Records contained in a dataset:
■ ■ ■ ■

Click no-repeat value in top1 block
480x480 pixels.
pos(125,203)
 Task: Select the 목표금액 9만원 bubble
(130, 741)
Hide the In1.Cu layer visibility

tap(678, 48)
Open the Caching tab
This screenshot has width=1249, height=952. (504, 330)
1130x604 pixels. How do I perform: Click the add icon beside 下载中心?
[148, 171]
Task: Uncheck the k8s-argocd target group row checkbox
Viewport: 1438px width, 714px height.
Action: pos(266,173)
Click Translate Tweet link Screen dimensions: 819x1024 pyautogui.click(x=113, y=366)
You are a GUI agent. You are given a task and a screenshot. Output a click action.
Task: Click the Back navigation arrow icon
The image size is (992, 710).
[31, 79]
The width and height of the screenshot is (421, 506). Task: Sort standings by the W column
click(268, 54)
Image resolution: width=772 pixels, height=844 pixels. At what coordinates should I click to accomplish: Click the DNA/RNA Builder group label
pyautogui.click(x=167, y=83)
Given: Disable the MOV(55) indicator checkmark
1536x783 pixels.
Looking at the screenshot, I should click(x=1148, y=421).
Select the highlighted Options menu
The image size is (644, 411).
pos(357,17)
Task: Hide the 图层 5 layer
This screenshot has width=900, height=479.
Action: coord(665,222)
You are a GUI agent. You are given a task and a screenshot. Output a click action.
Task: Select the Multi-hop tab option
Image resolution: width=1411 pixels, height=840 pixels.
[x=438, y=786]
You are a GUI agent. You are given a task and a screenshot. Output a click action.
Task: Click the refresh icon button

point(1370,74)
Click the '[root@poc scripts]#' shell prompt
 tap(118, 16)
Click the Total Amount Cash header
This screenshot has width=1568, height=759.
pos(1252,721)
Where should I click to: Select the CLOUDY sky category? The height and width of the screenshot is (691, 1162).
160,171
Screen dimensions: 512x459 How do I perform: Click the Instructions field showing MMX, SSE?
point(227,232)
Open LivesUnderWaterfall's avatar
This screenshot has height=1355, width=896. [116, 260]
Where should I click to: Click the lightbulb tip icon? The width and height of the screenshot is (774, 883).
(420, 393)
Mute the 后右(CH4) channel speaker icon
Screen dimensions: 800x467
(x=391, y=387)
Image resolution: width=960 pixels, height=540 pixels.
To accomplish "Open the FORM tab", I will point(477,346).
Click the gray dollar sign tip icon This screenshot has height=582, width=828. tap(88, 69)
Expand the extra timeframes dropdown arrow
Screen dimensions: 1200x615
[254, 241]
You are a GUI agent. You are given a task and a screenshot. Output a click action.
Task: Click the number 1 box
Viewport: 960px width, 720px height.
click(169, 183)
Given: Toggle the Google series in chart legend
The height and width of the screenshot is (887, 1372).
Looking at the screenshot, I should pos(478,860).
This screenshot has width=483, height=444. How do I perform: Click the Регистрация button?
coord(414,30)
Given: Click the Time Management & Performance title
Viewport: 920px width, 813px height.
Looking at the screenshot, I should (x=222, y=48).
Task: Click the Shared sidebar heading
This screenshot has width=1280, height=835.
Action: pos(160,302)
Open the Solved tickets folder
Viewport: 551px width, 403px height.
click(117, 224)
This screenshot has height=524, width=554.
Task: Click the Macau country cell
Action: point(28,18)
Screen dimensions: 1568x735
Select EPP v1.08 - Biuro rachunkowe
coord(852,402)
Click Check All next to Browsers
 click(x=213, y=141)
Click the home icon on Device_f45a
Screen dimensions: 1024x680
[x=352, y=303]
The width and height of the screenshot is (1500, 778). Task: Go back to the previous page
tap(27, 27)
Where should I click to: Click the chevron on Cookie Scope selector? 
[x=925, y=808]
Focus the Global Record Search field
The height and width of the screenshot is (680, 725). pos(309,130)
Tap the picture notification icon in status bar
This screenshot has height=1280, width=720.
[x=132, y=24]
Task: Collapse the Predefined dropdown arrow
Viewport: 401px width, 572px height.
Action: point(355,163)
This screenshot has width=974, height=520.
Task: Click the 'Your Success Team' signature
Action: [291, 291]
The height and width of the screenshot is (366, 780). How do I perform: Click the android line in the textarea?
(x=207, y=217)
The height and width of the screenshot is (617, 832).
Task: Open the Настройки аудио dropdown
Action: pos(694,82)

■ ■ ■ ■

_Exercise directions_:
Transcribe all entries exactly as they are given.

_Solution to the exercise_:
Click no-repeat value in top1 block
480x480 pixels.
pos(125,203)
 Task: Select the 목표금액 9만원 bubble
(130, 741)
Hide the In1.Cu layer visibility

tap(678, 48)
Open the Caching tab
This screenshot has width=1249, height=952. (504, 330)
1130x604 pixels. How do I perform: Click the add icon beside 下载中心?
[148, 171]
Task: Uncheck the k8s-argocd target group row checkbox
Viewport: 1438px width, 714px height.
Action: pos(266,173)
Click Translate Tweet link Screen dimensions: 819x1024 pyautogui.click(x=113, y=366)
You are a GUI agent. You are given a task and a screenshot. Output a click action.
Task: Click the Back navigation arrow icon
The image size is (992, 710).
[31, 79]
The width and height of the screenshot is (421, 506). Task: Sort standings by the W column
click(268, 54)
Image resolution: width=772 pixels, height=844 pixels. At what coordinates should I click to accomplish: Click the DNA/RNA Builder group label
pyautogui.click(x=167, y=83)
Given: Disable the MOV(55) indicator checkmark
1536x783 pixels.
Looking at the screenshot, I should click(x=1148, y=421).
Select the highlighted Options menu
The image size is (644, 411).
pos(357,17)
Task: Hide the 图层 5 layer
This screenshot has width=900, height=479.
Action: coord(665,222)
You are a GUI agent. You are given a task and a screenshot. Output a click action.
Task: Select the Multi-hop tab option
Image resolution: width=1411 pixels, height=840 pixels.
[x=438, y=786]
You are a GUI agent. You are given a task and a screenshot. Output a click action.
Task: Click the refresh icon button

point(1370,74)
Click the '[root@poc scripts]#' shell prompt
 tap(118, 16)
Click the Total Amount Cash header
This screenshot has width=1568, height=759.
pos(1252,721)
Where should I click to: Select the CLOUDY sky category? The height and width of the screenshot is (691, 1162).
160,171
Screen dimensions: 512x459 How do I perform: Click the Instructions field showing MMX, SSE?
point(227,232)
Open LivesUnderWaterfall's avatar
This screenshot has height=1355, width=896. [116, 260]
Where should I click to: Click the lightbulb tip icon? The width and height of the screenshot is (774, 883).
(420, 393)
Mute the 后右(CH4) channel speaker icon
Screen dimensions: 800x467
(x=391, y=387)
Image resolution: width=960 pixels, height=540 pixels.
To accomplish "Open the FORM tab", I will point(477,346).
Click the gray dollar sign tip icon This screenshot has height=582, width=828. tap(88, 69)
Expand the extra timeframes dropdown arrow
Screen dimensions: 1200x615
[254, 241]
You are a GUI agent. You are given a task and a screenshot. Output a click action.
Task: Click the number 1 box
Viewport: 960px width, 720px height.
click(169, 183)
Given: Toggle the Google series in chart legend
The height and width of the screenshot is (887, 1372).
Looking at the screenshot, I should pos(478,860).
This screenshot has width=483, height=444. How do I perform: Click the Регистрация button?
coord(414,30)
Given: Click the Time Management & Performance title
Viewport: 920px width, 813px height.
Looking at the screenshot, I should (x=222, y=48).
Task: Click the Shared sidebar heading
This screenshot has width=1280, height=835.
Action: pos(160,302)
Open the Solved tickets folder
Viewport: 551px width, 403px height.
click(117, 224)
This screenshot has height=524, width=554.
Task: Click the Macau country cell
Action: point(28,18)
Screen dimensions: 1568x735
Select EPP v1.08 - Biuro rachunkowe
coord(852,402)
Click Check All next to Browsers
 click(x=213, y=141)
Click the home icon on Device_f45a
Screen dimensions: 1024x680
[x=352, y=303]
The width and height of the screenshot is (1500, 778). Task: Go back to the previous page
tap(27, 27)
Where should I click to: Click the chevron on Cookie Scope selector? 
[x=925, y=808]
Focus the Global Record Search field
The height and width of the screenshot is (680, 725). pos(309,130)
Tap the picture notification icon in status bar
This screenshot has height=1280, width=720.
[x=132, y=24]
Task: Collapse the Predefined dropdown arrow
Viewport: 401px width, 572px height.
Action: point(355,163)
This screenshot has width=974, height=520.
Task: Click the 'Your Success Team' signature
Action: [291, 291]
The height and width of the screenshot is (366, 780). How do I perform: Click the android line in the textarea?
(x=207, y=217)
The height and width of the screenshot is (617, 832).
Task: Open the Настройки аудио dropdown
Action: pos(694,82)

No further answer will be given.